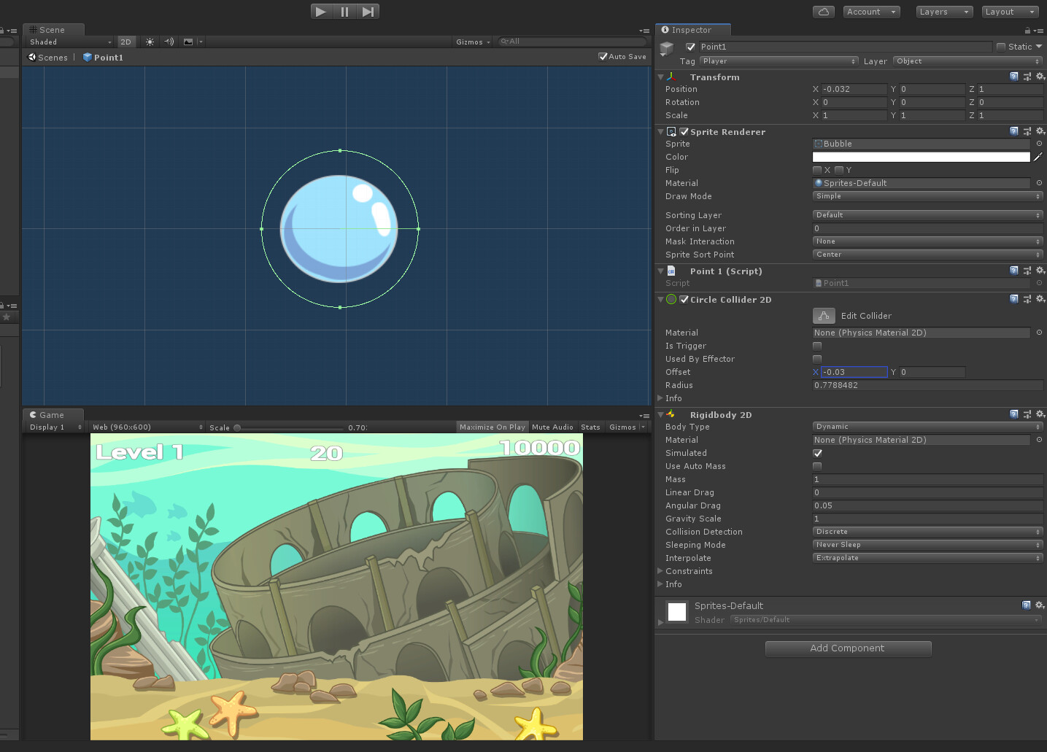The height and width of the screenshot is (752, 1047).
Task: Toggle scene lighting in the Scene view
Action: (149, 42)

--

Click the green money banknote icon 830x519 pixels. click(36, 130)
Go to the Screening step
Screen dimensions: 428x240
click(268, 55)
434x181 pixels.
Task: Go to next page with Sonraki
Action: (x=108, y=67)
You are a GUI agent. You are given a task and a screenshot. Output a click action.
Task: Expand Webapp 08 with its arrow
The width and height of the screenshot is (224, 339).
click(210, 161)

__WORK ITEM__: Above are the entries. Output exactly the lines beginning with the line that has "Click the green" and ending with the line that has "You are a GUI".

__ANSWER SPACE__:
Click the green money banknote icon 830x519 pixels. click(36, 130)
Go to the Screening step
Screen dimensions: 428x240
click(268, 55)
434x181 pixels.
Task: Go to next page with Sonraki
Action: (x=108, y=67)
You are a GUI agent. You are given a task and a screenshot. Output a click action.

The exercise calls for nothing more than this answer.